Later on (on the same flight), I decided to further spite my bleary-eyed sleeplessness by putting on Polite Society: a film with equally iconic visuals and soundtrack. The setup was once again unnerving in its surrealism, yet plausibility to exist. The plot surrounded a young British Pakistani girl, Ria Khan, whose temper and dreams to become a stuntwoman (both subtly looked down upon by her loving first-generation immigrant parents), is as fierce as her love for her older sister, Lena, an ex-student of art college grappling with artist’s block and depression. Early on in the film, Lena agrees to marriage to the well-mannered doctor son of an affluent British-Pakistani family, abandoning her art career and leaving Ria to plot the marriage's (and surely by extension patriarchy's!) sabotage. Sympathy is garnered for Ria throughout the film: both for her Fury (the mantra of her Youtube channel), and the suspicious light in which the to-be in-laws are shown. 

As a British Indian, I experienced an affinity with the film, not least due to its creative amalgamation of both British and Bollywood film conventions. It was, for me, a spirited release of a rage pent-up within many females of the Asian British diaspora amidst cultural dissonance and relationships with others fraught with expectations to make the ‘right decisions.’ The ending left me quite literally muttering ‘yes’ in satisfaction- but not without inkling some sympathy even for Lena’s to-be mother-in-law (the film’s “villain”) who merely sought to overcome a helpless situation. 

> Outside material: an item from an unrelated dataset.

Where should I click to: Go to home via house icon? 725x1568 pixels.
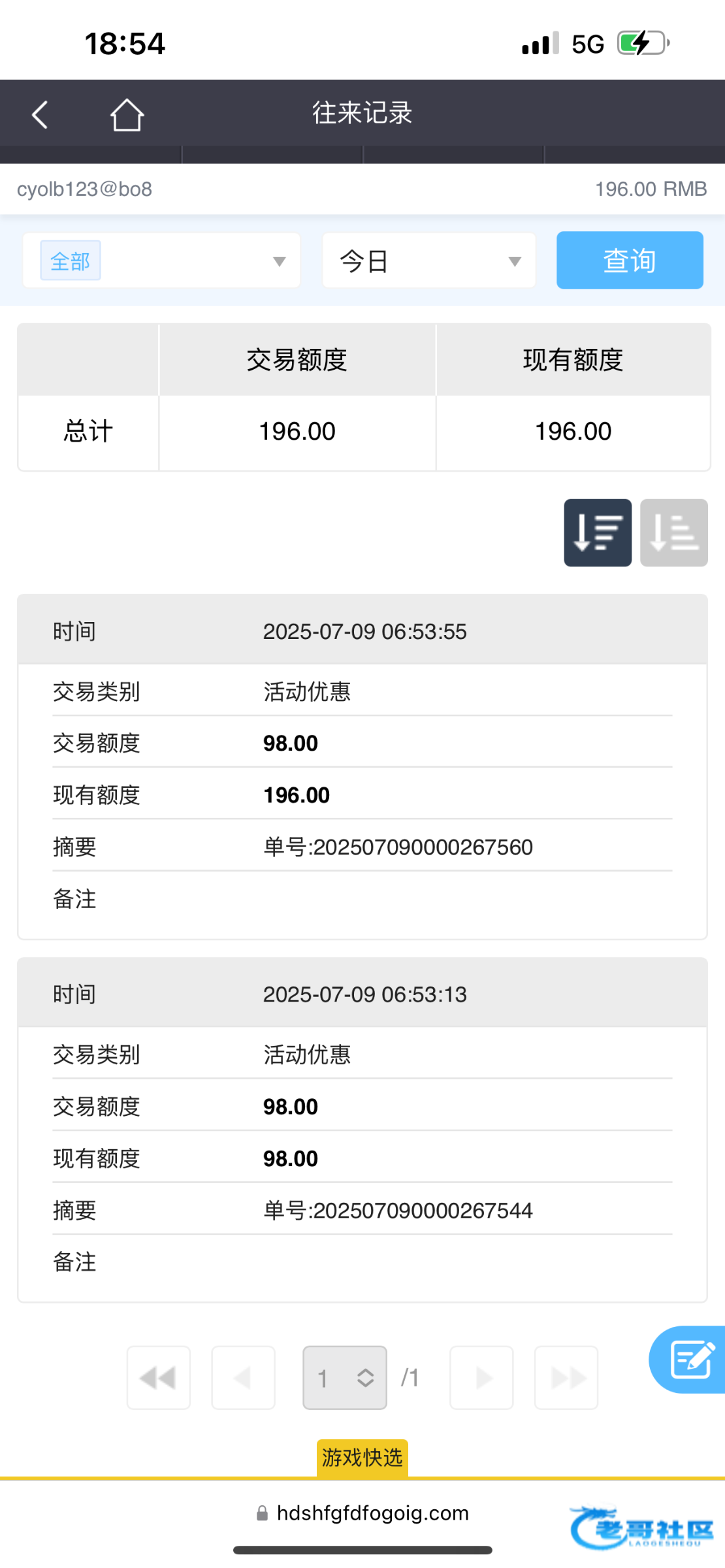click(x=127, y=115)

Polite Society was another film which many would instantly, along with Barbie and Moxie, describe as ‘feminist and stuff’ with the adjective as glaring to them as its scintillating color scheme. Women are placed into three categories: the FURY; part of an exploitative and antagonistic scheme against it; or submissive to both. A prevalent conflict between women and men (few of whom are portrayed as role models) can also be seen- however with a focus on female characters complying to, or even enforcing originally patriarchal structures. Whilst a film with (in my opinion) more than a few loopholes, what it represented were different forms of female oppression and protest: from universal expectations to ‘fit in’ and remain submissive, to those caused by immigration, educational pressures and enforced marriages.

If there is an outlook to be explored by YA feminist film, it is one which leaves us to deem film more than just ‘feminist.’ It is one which explores intersectionality and shared experiences rather than hollow products and slogans.